(EXERCISE REQUIREMENTS)
Give again, exactly as written, each line of the material below starting at the line that contains "You are a computer-use" and ending at the line that contains "Instruction: Click the". Both ends count, and no other line does.

(ENTRIES PROVIDED)

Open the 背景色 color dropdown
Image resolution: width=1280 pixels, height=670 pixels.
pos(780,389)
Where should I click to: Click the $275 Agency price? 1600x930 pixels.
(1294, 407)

--

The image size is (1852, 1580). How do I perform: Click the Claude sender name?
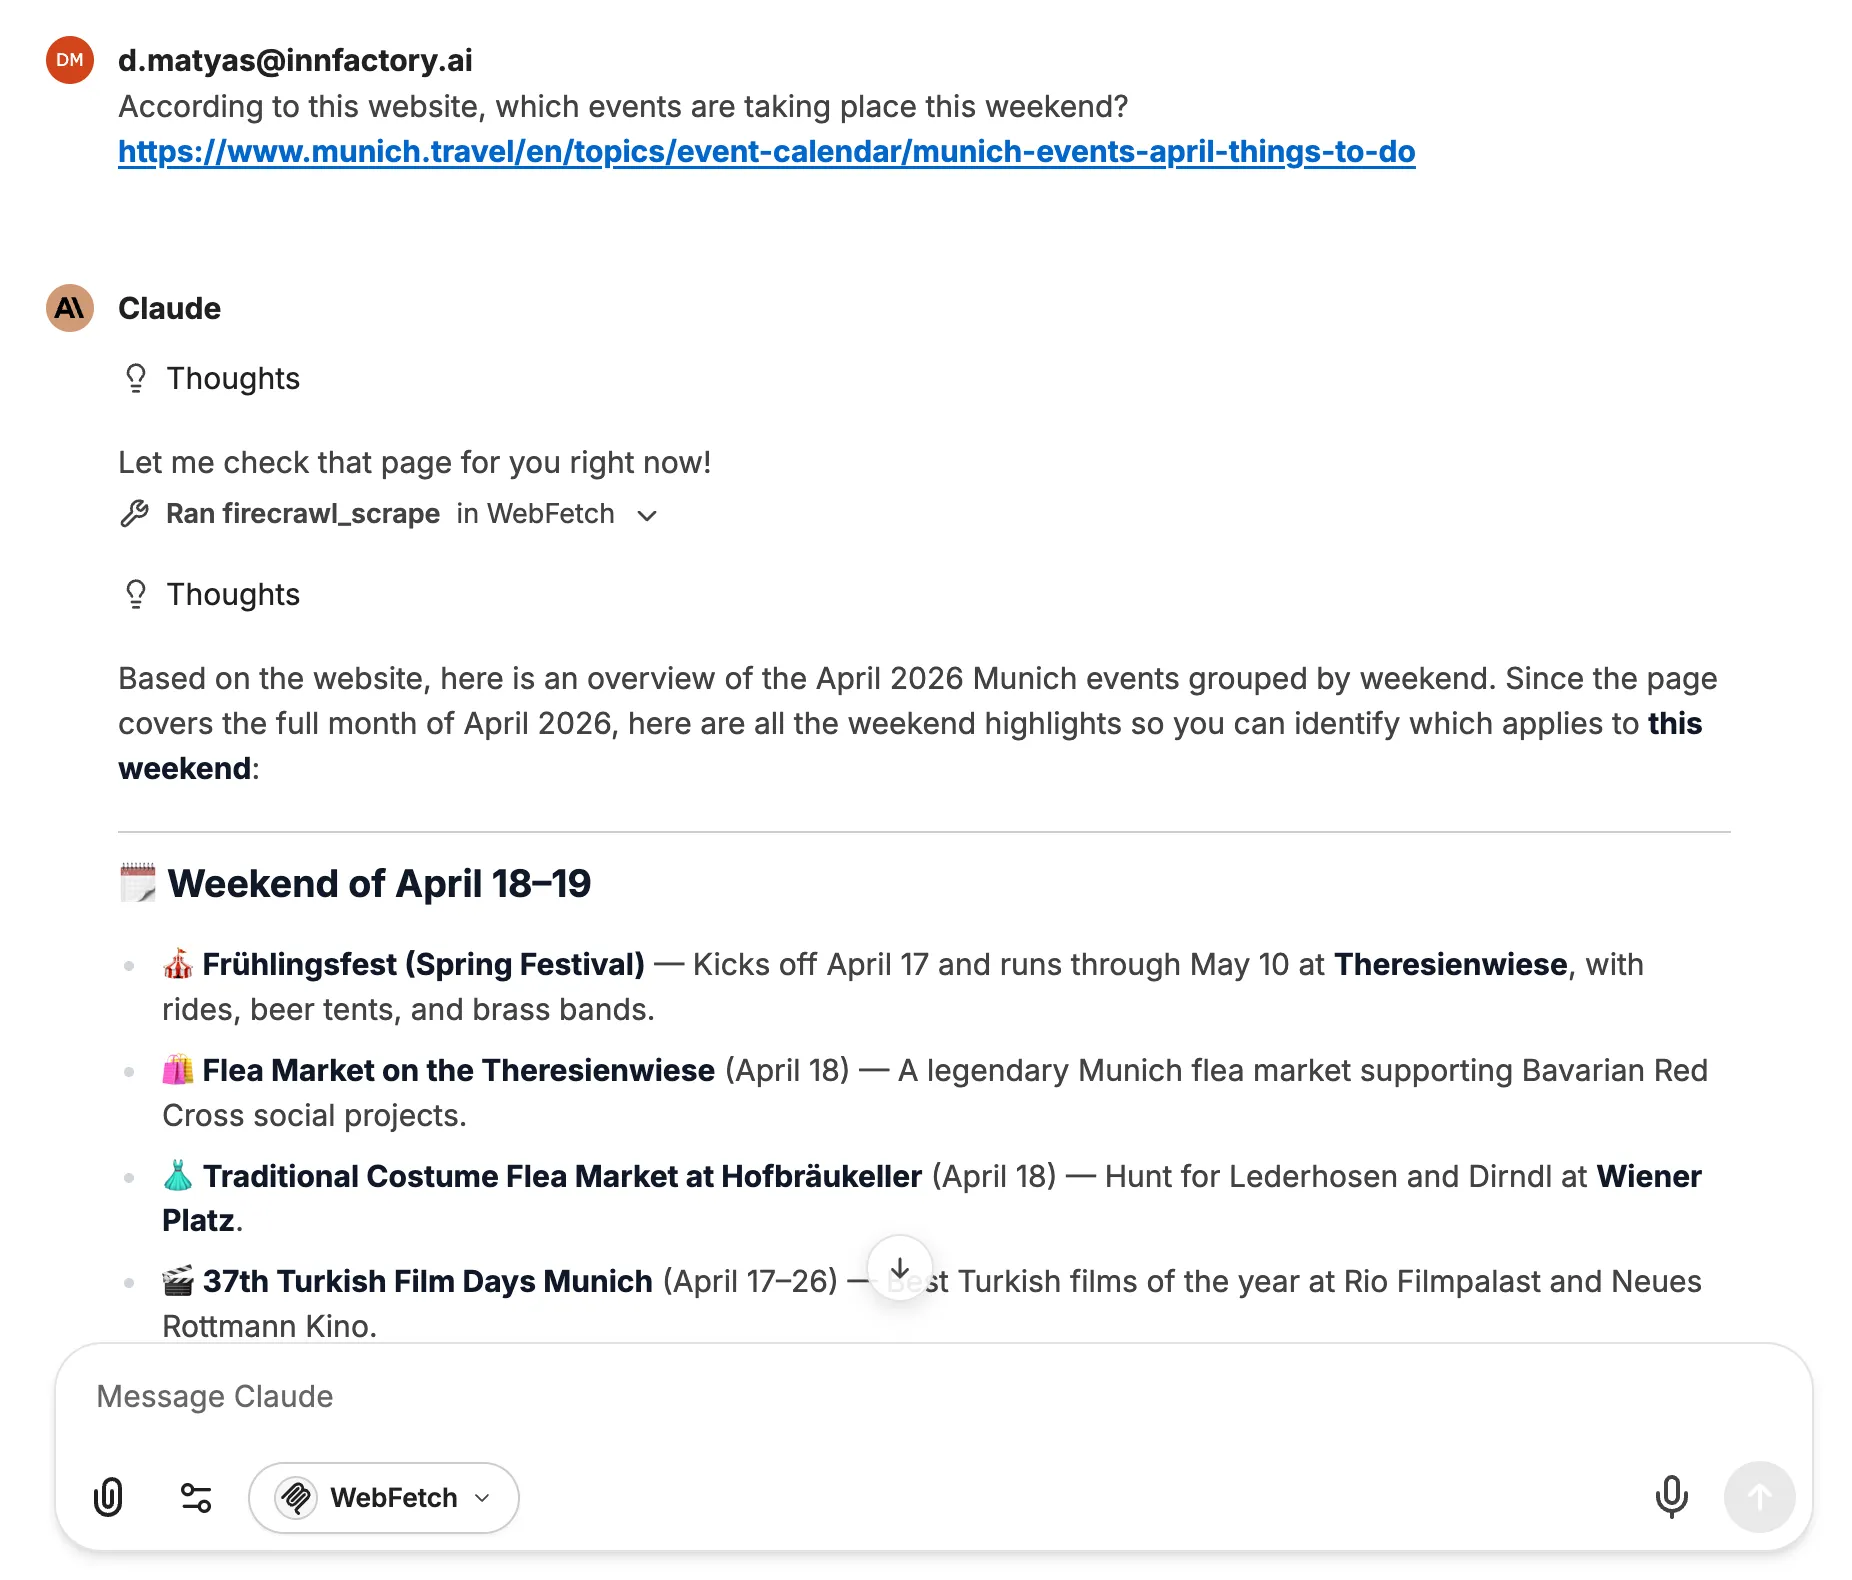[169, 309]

==

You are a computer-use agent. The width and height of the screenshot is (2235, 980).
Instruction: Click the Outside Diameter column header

(OUTPUT OF THE EXERCISE)
You are a computer-use agent. The width and height of the screenshot is (2235, 980).
Instruction: Click the Outside Diameter column header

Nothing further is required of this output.